"Attiviamo subito il Fondo Energie Rinnovabili per i Comuni". A proporlo è il membro della Commissione Speciale Energia del Gran Consiglio Bruno Storni che in una lettera inviata alla ditta Enerti la invita ad attivarsi per coordinare a livello cantonale la sostituzione dell'illuminazione pubblica con impianti a LED nei Comuni.
Dall'inizio di quest'anno, ricorda Storni, è in vigore la legge cantonale sull'energia Fondo per le energie rinnovabilli (FER), la quale ha introdotto il prelievo di 1 centesimo per kilowatt sul consumo di energia elettrica ai consumatori. Un importto che poi verrà riversato ai comuni per attività comunali nell'ambito dell'efficienza energetica e delle energie rinnovabili. Un fondo che ha permesso al cantone di raccogliere in totale quest'anno 20 milioni di franchi.
Siccome non tutti i comuni hanno adottato una politica energetica strutturata, sottolinea Storni nella missiva, e anche tra quelli che hanno già dimostrato interesse al tema, ce ne sono ancora pochi pronti per attuare investimenti, è molto probabile che buona parte del prelievo attuato secondo la legge non verrà usato secondo gli obiettivi del FER e quindi rimarrà inutilizzato.
Uno spreco secondo Storni che propone dunque alla ditta Enerti di farsi promotrice della sostituzione degli impianti illuminanti pubblici su tutto il territorio cantonale. Questo anche perché l'illuminazione pubblica dovrà essere in parte rinnovata entro il 2017, dato che, a partire dall'aprile 2015, non saranno più in vendita le lampade ai vapori di mercurio.
"In particolare si propone", si legge nella missiva, "la sistematica adozione di armature a lampade a LED più efficienti energeticamente e con meno dispersione luminosa delle generalmente previste nuove lampade al sodio che richiedono pure maggior costi di manutenzione".

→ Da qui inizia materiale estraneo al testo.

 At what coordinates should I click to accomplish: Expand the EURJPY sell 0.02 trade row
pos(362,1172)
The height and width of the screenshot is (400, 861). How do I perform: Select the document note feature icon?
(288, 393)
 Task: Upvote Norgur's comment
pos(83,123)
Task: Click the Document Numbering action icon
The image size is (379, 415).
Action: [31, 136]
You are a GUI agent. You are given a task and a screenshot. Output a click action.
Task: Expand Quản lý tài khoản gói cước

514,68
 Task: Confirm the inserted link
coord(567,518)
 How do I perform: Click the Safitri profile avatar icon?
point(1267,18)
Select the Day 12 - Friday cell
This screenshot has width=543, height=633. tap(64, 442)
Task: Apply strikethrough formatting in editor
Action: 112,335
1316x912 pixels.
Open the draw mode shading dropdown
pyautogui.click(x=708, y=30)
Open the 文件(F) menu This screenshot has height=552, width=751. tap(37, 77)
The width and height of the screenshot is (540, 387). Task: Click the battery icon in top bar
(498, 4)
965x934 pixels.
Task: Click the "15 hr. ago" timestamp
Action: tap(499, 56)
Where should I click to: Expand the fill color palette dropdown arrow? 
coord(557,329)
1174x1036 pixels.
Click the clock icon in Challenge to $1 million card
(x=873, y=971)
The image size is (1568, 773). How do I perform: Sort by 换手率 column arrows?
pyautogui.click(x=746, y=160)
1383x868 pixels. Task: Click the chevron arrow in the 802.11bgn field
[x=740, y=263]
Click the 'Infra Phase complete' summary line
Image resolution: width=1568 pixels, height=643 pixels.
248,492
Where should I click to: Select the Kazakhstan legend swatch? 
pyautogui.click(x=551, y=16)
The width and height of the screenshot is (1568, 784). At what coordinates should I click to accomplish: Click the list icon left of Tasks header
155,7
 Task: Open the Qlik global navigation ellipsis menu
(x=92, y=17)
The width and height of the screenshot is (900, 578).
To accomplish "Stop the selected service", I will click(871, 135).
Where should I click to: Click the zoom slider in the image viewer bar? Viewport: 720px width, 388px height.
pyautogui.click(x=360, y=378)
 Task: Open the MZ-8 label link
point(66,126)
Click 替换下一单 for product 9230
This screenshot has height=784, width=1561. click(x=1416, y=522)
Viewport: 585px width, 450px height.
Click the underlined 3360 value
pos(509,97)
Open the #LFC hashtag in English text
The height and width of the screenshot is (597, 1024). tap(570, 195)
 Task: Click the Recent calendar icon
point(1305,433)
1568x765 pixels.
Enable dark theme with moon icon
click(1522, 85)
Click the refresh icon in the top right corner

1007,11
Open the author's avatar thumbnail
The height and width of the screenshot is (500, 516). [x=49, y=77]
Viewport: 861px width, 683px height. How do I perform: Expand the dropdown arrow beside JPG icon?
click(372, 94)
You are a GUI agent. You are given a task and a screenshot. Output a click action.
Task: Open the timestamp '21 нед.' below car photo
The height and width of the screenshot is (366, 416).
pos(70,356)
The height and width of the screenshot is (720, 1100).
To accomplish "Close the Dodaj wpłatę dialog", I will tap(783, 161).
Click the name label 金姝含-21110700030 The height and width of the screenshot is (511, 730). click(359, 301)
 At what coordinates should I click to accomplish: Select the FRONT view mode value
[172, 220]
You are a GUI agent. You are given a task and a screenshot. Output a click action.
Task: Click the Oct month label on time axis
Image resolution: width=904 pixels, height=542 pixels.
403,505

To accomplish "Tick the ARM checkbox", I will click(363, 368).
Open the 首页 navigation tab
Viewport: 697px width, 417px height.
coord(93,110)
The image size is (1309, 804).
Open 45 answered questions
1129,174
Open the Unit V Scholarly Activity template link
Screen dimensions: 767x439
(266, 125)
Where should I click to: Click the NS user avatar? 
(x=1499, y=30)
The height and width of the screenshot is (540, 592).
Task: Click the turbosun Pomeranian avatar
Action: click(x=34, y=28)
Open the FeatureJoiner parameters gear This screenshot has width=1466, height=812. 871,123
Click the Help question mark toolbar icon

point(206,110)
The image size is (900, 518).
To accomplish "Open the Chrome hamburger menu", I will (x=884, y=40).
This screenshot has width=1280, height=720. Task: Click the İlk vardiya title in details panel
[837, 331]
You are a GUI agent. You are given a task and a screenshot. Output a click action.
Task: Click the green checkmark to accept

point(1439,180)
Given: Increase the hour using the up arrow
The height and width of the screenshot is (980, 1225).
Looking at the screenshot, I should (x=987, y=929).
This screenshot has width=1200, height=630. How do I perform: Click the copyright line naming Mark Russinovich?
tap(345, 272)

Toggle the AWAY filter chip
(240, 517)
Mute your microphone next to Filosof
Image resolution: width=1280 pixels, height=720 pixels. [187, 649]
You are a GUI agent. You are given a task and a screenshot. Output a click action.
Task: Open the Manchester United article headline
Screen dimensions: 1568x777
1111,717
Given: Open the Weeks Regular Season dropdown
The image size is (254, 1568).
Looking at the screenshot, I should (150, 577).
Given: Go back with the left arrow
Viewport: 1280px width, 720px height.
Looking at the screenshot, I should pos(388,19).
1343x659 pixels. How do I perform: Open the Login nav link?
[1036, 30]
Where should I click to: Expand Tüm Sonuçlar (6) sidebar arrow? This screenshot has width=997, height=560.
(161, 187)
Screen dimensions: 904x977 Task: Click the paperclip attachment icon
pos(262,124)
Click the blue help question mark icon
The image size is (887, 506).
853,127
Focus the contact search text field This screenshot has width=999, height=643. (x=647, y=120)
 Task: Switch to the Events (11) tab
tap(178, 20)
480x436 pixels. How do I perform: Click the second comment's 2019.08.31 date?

L'intervento di coordinazione da parte di Enerti, la cui missione prevede già l'offrire aiuto ai comuni per identificare potenziali di risparmio in ambito di illuminazione pubblica, permetterebbe a molti comuni, sempre secondo Storni, di rispettare i tempi per la sostituzione delle lampade al mercurio, investendo subito i fondi a disposizione dei comuni tramite il FER, altrimenti in gran parte inutilizzati.